People in northern climates experience more heart attacks and growing evidence suggests that low levels of vitamin D may represent a significant but yet unknown contributor to heart disease. Ensuring optimal levels of vitamin D may be one of the ways to prevent and treat coronary disease.
Multiple Sclerosis appears more commonly in northern regions where we are naturally exposed to less sunlight. It is generally accepted that the geographical distribution of Multiple Sclerosis indicates that people who do not get as much sun have a higher risk of MS. There is strong evidence to suggest that vitamin D supplementation will be of benefit and this may be due to its anti-inflammatory properties, as well as having an impact on auto-immune activity.
Osteoporosis is a condition characterised by reduced bone mineral density and an increased risk of bone fractures. Vitamin D3, or cholecalciferol, performs several key functions in the prevention of osteoporosis. Firstly, it increases both calcium and phosphorus absorption from food in the intestines. Secondly, Vitamin D3 promotes the re-absorption of calcium in the kidneys allowing more calcium back into the bloodstream. Vitamin D3 also inhibits the release of parathyroid hormone (PTH) and this is significant since PTH stimulates osteoclasts which are bone cells that break down bone tissues. Without sufficient Vitamin D, the body will not be able to get sufficient calcium from food into the bloodstream.
Five reasons why vitamin D deficiency in the UK needs to be addressed
- Cases of childhood rickets have risen 400 percent since 1996. This dramatic rise is something that has been debated recently in the House of Commons.
- The Department of Health has identified four key at risk groups for whom the chief medical officer has recommended supplementation as being essential: the under 5’s, the elderly, women who are pregnant or breastfeeding and people with darker skin pigmentation.
- For six months of the year there is insufficient UVB radiation for the human body to synthesise vitamin D.
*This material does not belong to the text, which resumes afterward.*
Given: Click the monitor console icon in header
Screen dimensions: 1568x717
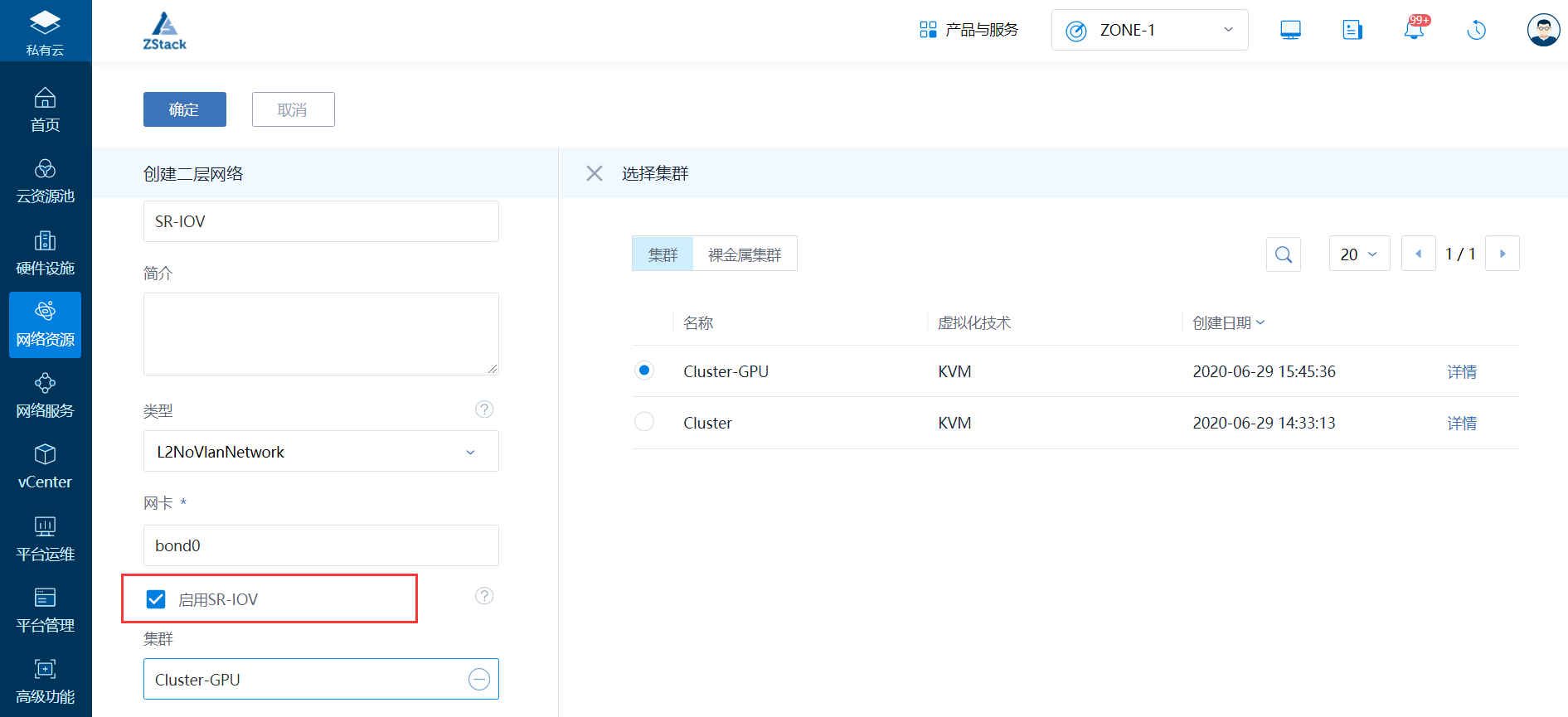Looking at the screenshot, I should click(1290, 31).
- The UK is more northerly that we think. It is actually equal to the Alaskan panhandle!
- The UK is one of the cloudiest countries in the industrialised world.
How much vitamin D should we be taking?
An amazing amount of research has and is still being carried out on this vital vitamin. We now know that vitamin D has a role well beyond that of being concerned with calcium absorption and bone growth. We also know that vitamin D receptors have been found in over 50 organs and sites within the body, which means that the body’s requirements are greater than we initially thought.
The recommended dosages of vitamin D, set many years ago at between 200iu and 400iu, were based on the amount of vitamin D in a teaspoon of cod liver oil, and still remain the basis in spite of all the publicity on vitamin D deficiency. We know from several studies that this dose is out by a factor of approximately 10 meaning that ideally we should be taking between 2000iu and 4000iu per day.
A healthy and balanced diet can at the maximum supply us with 10 percent of the recommended daily amount and actually for the majority, our diets only supply us with 5 percent of the recommended daily amounts. This leaves a 95 percent deficiency of vitamin D in our bloodstream.
What is the most effective way to take vitamin D?
With such high levels of deficiency, can we really afford not to take vitamin D supplements? The simple answer is no and I would recommend that all adults take D-Lux 3000 Spray by Better You during the winter months and change to D Lux 1000 Spray during the summer months. This particular supplement is an oral spray and allows for vitamin D to be absorbed sublingually into the bloodstream avoiding the gastrointestinal route, which always results in lesser absorption of any nutrient. However, there any plenty of options worth exploring to boost your levels of vitamin D.